Friday, April 27, 2018

the guernsey literary and potato peel pie society…

Moira and I went along to Bristol’s Cinema de Lux (no, not the Watershed… and yes, my second film in two days!)(I know) to see Mike Newell’s film "The Guernsey Literary and Potato Peel Pie Society", based on Mary Ann Shaffer+Annie Barrows book of the same name. I read the book in 2010 (and thoroughly enjoyed it) and think it’s probably time I read it again.
It’s set in 1946 and takes the form of an exchange of letters between a writer (Juliet Ashton, played by Lily James - and very lovely she looked too) in London and a Guernsey pig farmer (Dawsey Adams, played by Michiel Huisman) – the latter being a member of the GL+PPS book club. In his letters Adams conveys some of the struggles the islanders suffered during the German occupation… and, in due course, Ashton decides to visit the book club in Guernsey to learn more of their stories.
As I suspected, I didn’t enjoy the film anything like as much as I’d enjoyed the book.
The film was too sugar-coated for my taste (and the same applied to the sections which included musical accompaniment – which was all a little too soft and ‘twinkly’!).
It all looked rather beautiful and cosy – but just a little too charming, if you know what I mean.

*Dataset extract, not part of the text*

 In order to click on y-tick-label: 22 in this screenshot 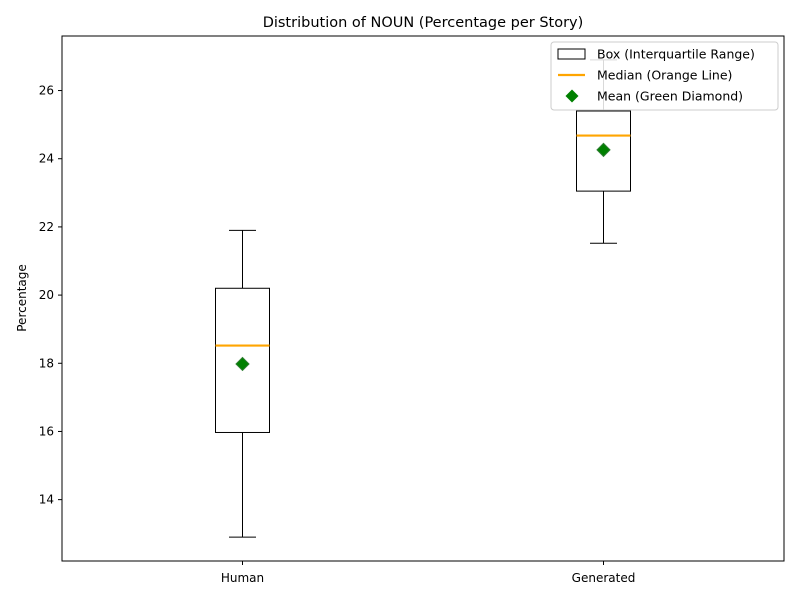, I will do `click(46, 227)`.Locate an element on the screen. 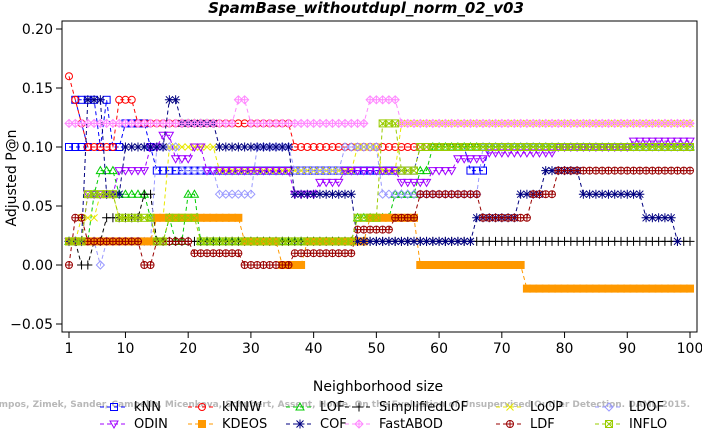 The image size is (702, 434). x-tick-label: 100 is located at coordinates (690, 349).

The Guernsey Tourist Board will no doubt be delighted – even if, apparently, much of it was filmed in Devon and Cornwall (not to mention Bristol harbourside!). The film script invented lots of stuff that wasn’t in the book and I also thought Michiel Huisman seemed a strange choice for the Dawsey character (Peter Bradshaw’s review in The Guardian describes him thus: “one of the handsomest pig-farmers in the world, a stubbled exquisite”!).
But, hey, having said all that, I found it a perfectly enjoyable, feel-good film – just right for a rainy Sunday afternoon perhaps, when you’ve nothing better to do?
Photo: Film poster with Bristol’s very own ‘Balmoral’ ship in the background.
PS: I’d forgotten my previous experiences of Cinema de Lux – a) over half an hour of adverts and previews before the film(!) and b) just how ridiculously loud the sound system was (I would go as far as to describe it as ‘unbearable’!).